■ Passage to read:
_____

Greatest hits album by The Brothers Johnson
- Released: August 6, 2013
- Genre: Soul; funk; disco;
- Length: 2:31:02
- Label: UMG

The Brothers Johnson chronology
| Strawberry Letter 23: The Best of the Brothers Johnson (2003) | Stomp: The Best of the Brothers Johnson (2013) |  |

= Stomp: The Best of the Brothers Johnson =

Stomp: The Best of the Brothers Johnson is a compilation album by The Brothers Johnson, released in 2013.

Professional ratings
Review scores
| Source | Rating |
| AllMusic |  |

==Critical reception==
Andy Kellman of Allmusic.com found this to be the best compilation of the group's work: "Going back to 1987's Classics, Vol. 11, there has been a handful of decent single-disc Brothers Johnson anthologies. Through 2012, the group still lacked a double-disc compilation to do proper justice to its catalog. A couple minor issues aside, Stomp: The Best of the Brothers Johnson -- released through Universal U.K.'s Spectrum division in 2013 -- is an ideal overview."

_____

■ Entries provided:
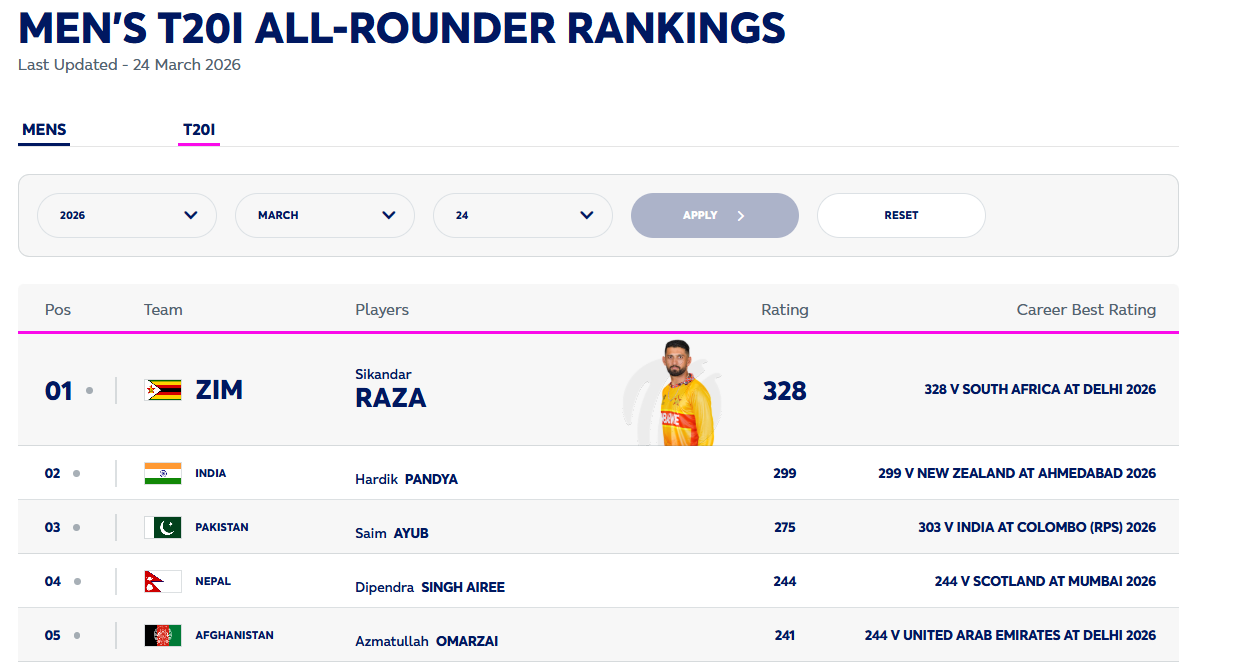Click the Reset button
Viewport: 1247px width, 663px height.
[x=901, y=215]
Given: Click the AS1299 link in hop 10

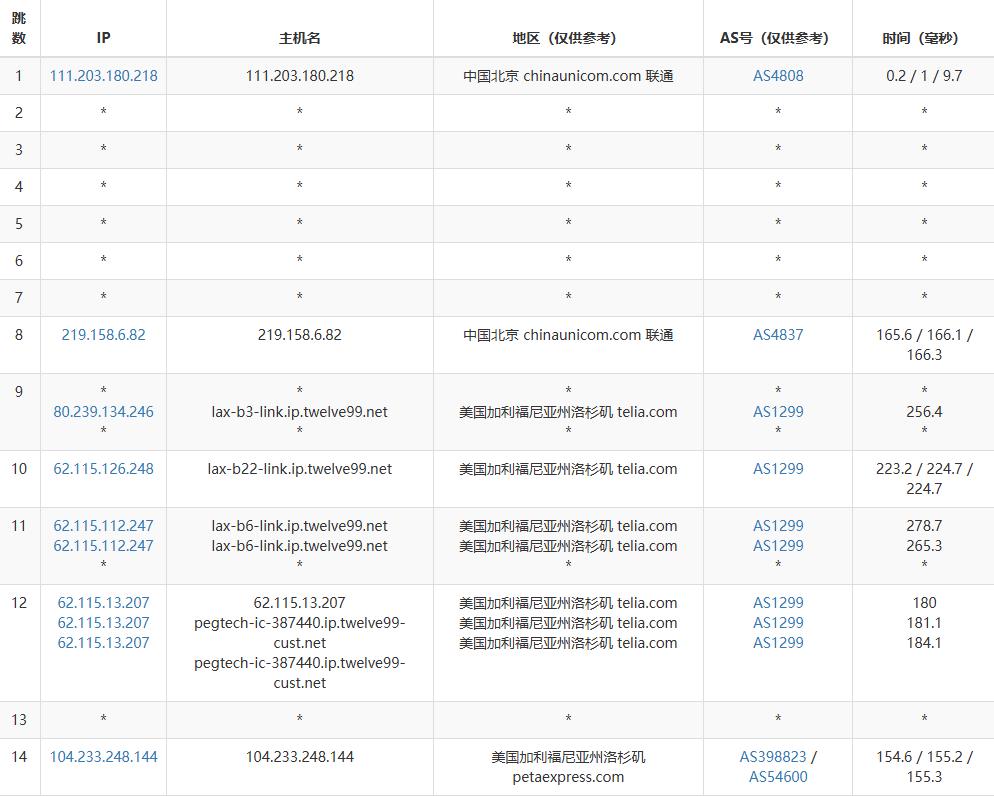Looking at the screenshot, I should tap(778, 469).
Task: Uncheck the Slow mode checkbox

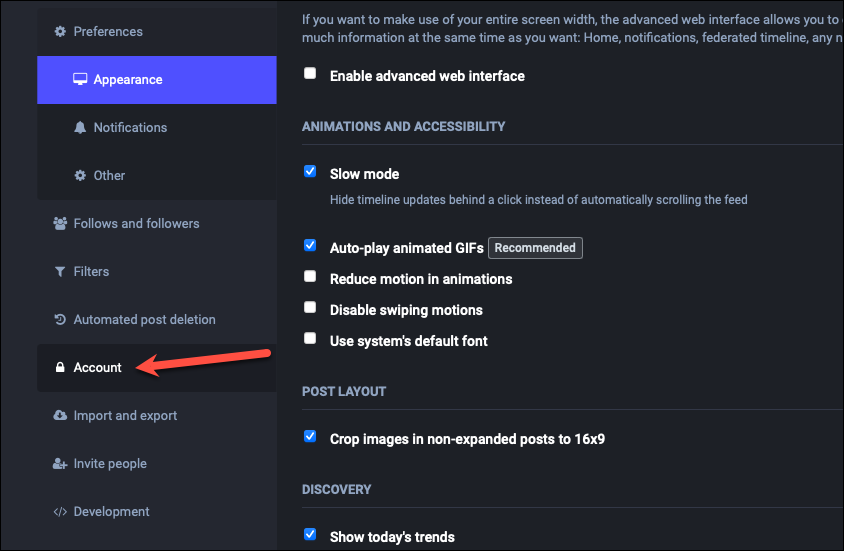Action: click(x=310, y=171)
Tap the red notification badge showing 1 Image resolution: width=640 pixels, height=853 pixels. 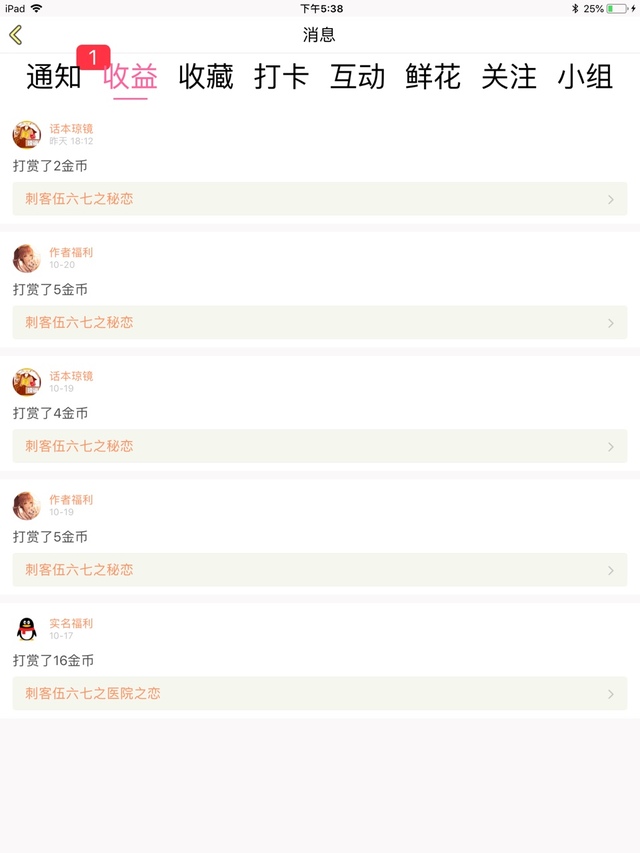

_____

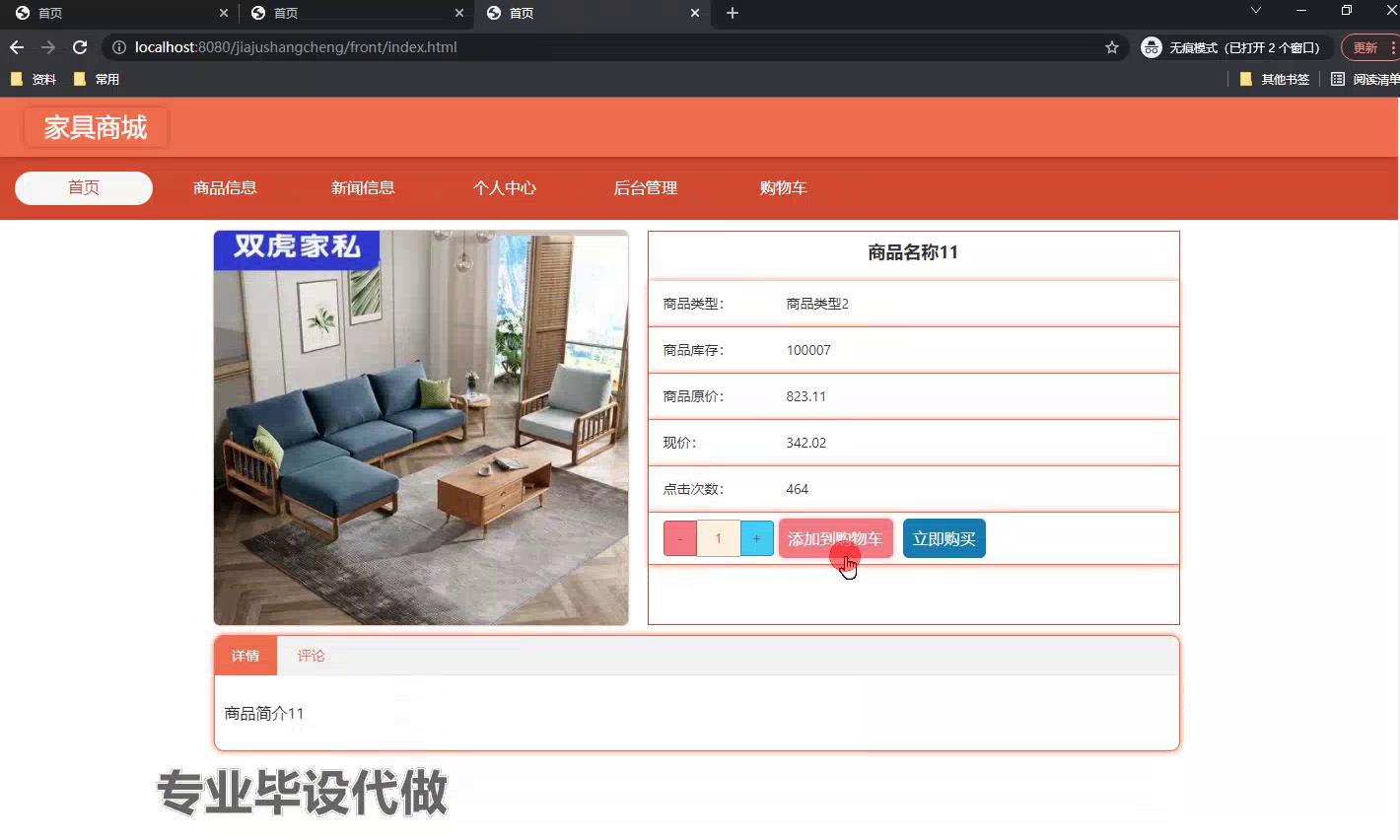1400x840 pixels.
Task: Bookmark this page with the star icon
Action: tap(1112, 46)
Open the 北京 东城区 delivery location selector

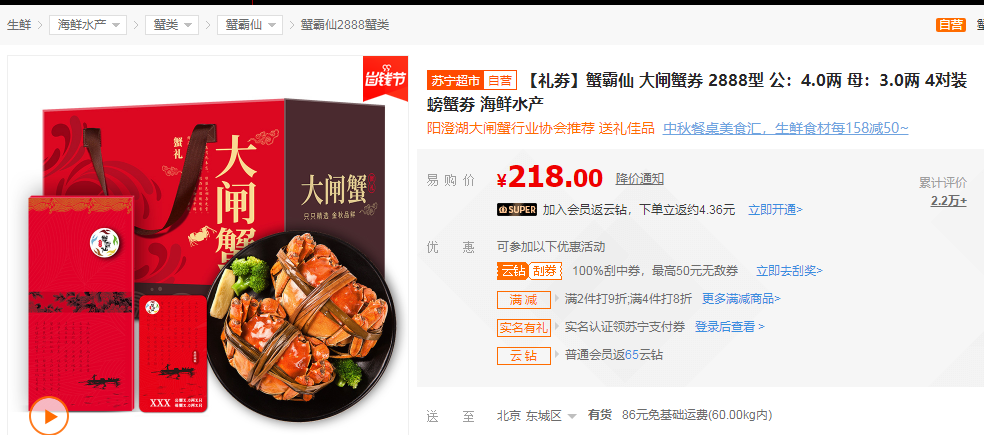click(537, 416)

_____

■ Required work:
- 1) Say whether each statement agrees with the article on Stomp: The Best of the Brothers Johnson. Answer yes or no for each, and quote the words from the article that decide it. (a) The album was issued on the UMG label. (b) According to Andy Kellman, the group already had a double-disc compilation before 2012. (c) The album came out through Universal U.K.'s Spectrum division.
- 2) Return the passage of the article on Stomp: The Best of the Brothers Johnson from "The Brothers Johnson chronology" to "released in 2013.", copied word for word.
The records above come from a source separate from the article on Stomp: The Best of the Brothers Johnson.

■ Per-task answers:
- 1)
(a) Yes: "Label: UMG"
(b) No: "Through 2012, the group still lacked a double-disc compilation to do proper justice to its catalog."
(c) Yes: "released through Universal U.K.'s Spectrum division in 2013"

- 2)
The Brothers Johnson chronology
| Strawberry Letter 23: The Best of the Brothers Johnson (2003) | Stomp: The Best of the Brothers Johnson (2013) |  |

= Stomp: The Best of the Brothers Johnson =

Stomp: The Best of the Brothers Johnson is a compilation album by The Brothers Johnson, released in 2013.